Huberman has applied a tool called statistical mechanics, which physicists use to understand very complicated systems, to his study of the World Wide Web.

Interestingly, Huberman has discovered that despite the seeming chaos of the freewheeling Net, the Web actually has an underlying structure based on mathematical laws that are well known in natural systems. "Well known" if you're a physicist, that is.

Physicists often deal with systems that display what's called non-linear behaviour. These tend to be complicated collections of atomic particles, where behaviour depends on thousands or millions or quadrillions of arcane interactions. Trying to figure out overall behaviour by calculating each and every interaction would drive the biggest supercomputers nuts for trillions of years, so physicists rely on tools that look for patterns in big systems, and that can offer a glimpse of how, on average, the system will behave.

One of the things Huberman noticed was that the distribution of Web pages, and links in Web pages, follows something called the power law, which describes the general behaviour of a lot of things, especially in terms of the distribution of the very big and very small.

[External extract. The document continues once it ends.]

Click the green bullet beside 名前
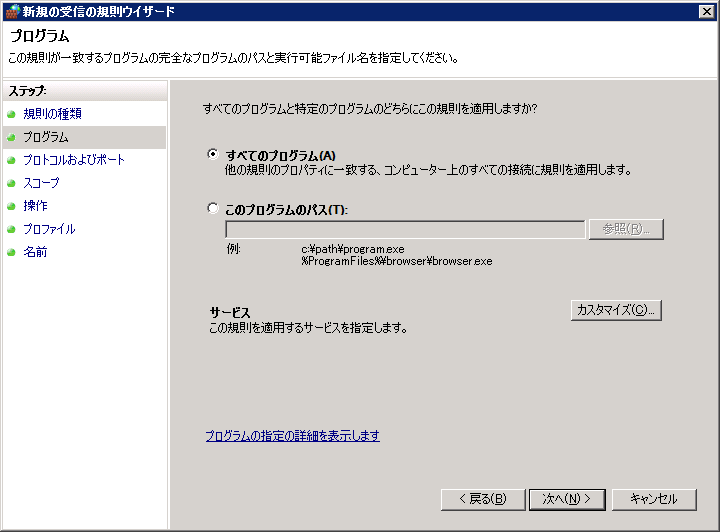 click(11, 252)
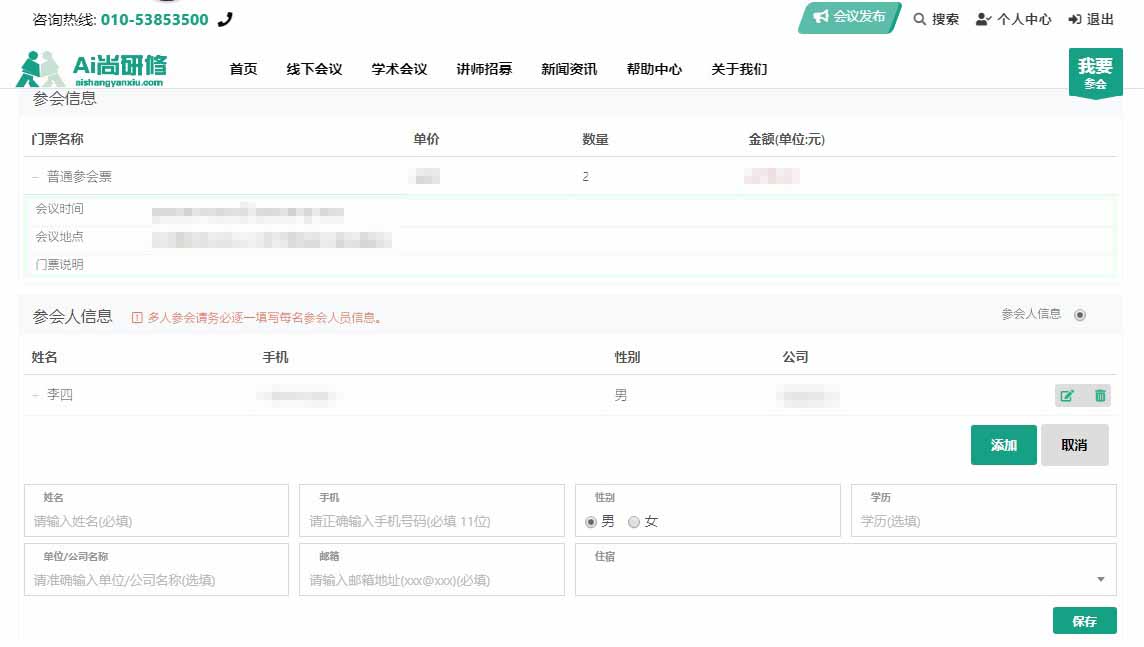Select the 男 gender radio button
Viewport: 1144px width, 647px height.
click(x=591, y=521)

Take the Web: it has a few very large sites, and a huge number of very small ones. Or wealth: the world has very few Bill-Gates-sized billionaires and lots of very poor people. Basically, the power law tells you that even if you're born in a land of the free, you're unlikely to become rich.

Huberman found other phenomena common in power-law distributed systems, and determined that the Web exhibits a behaviour called "small worlds". One popular example of small worlds is the "six degrees of separation" theory, which holds that any two strangers are separated by a chain of about six mutual acquaintances. The "six degrees" concept was originally discovered in the Sixties by the justifiably famous Harvard sociologist Stanley Milgram. He asked a group of randomly chosen people in a Midwestern town in the US to mail a postcard to a Boston stockbroker, using the rule that they must send it to someone they knew on a first-name basis and who they thought might be closer to the Boston guy either professionally or geographically.

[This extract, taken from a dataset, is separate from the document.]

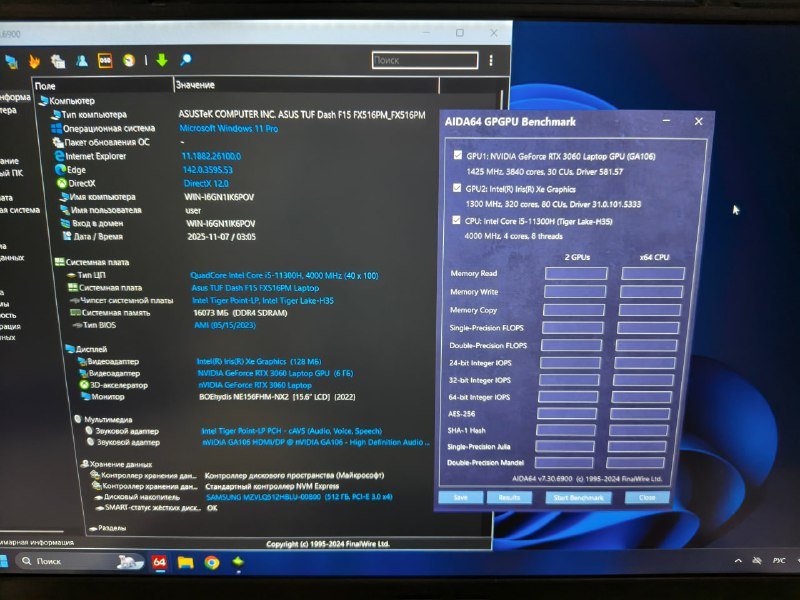Select the green software update arrow icon
The height and width of the screenshot is (600, 800).
coord(162,61)
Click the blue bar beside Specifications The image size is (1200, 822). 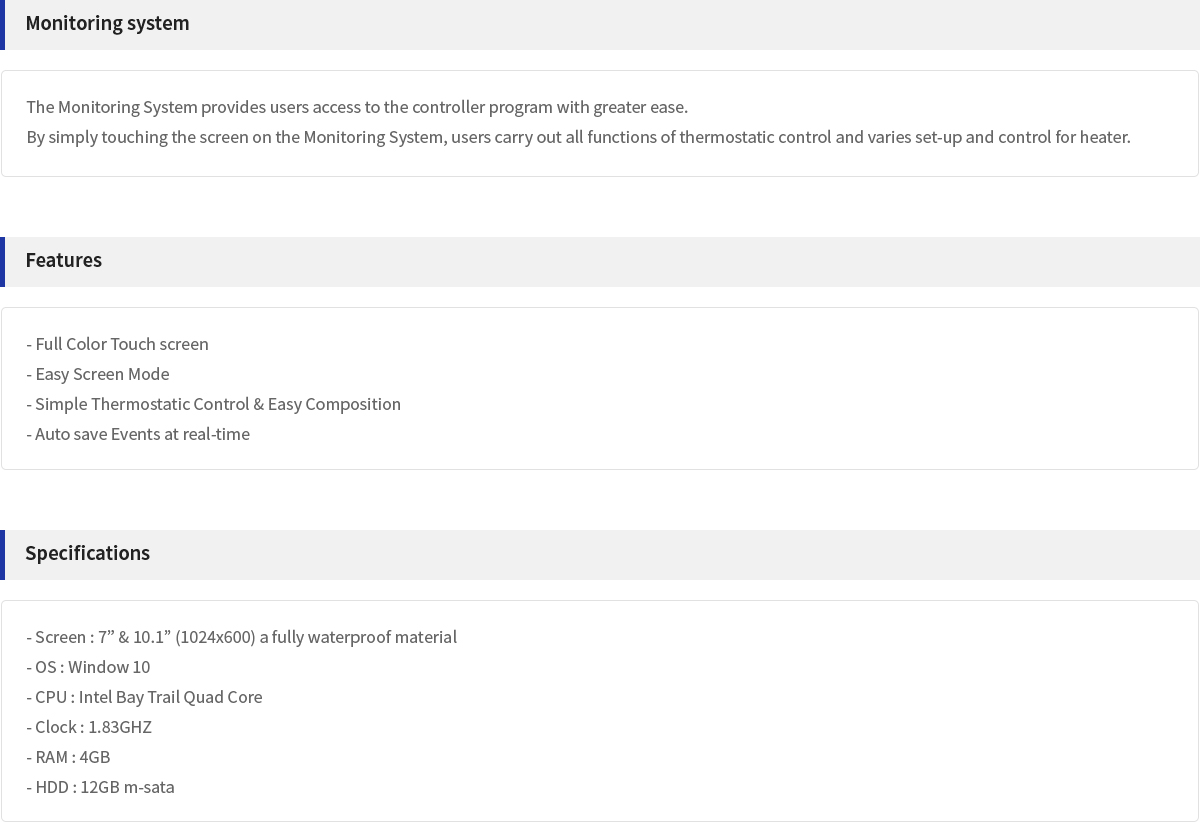(x=2, y=554)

That person must send it on to another "closer" first-name acquaintance, and so on.

The average path was six; the conclusion, that most people in a large population are connected by only a short chain of acquaintances. When Huberman applied the principle to the Web, he discovered that any two Web sites in the world are separated, on average, by a chain of between four and 19 (at most) hyperlinks.

Other "laws of nature" may also be operating on the Web if you want my opinion (and, trust me, no one around here refers to me as "Fellow"). One of those may be an observation drawn from studies of Darwinian evolution, which holds that given enough time and a stable environment, one species will come to dominate a given niche.

Even a small advantage, operating generation after generation, will eventually crowd out even the slightly less qualified. Which, translated from Darwinian by way of physicist, means that putting up a Web site is even less likely to make you rich than being born is.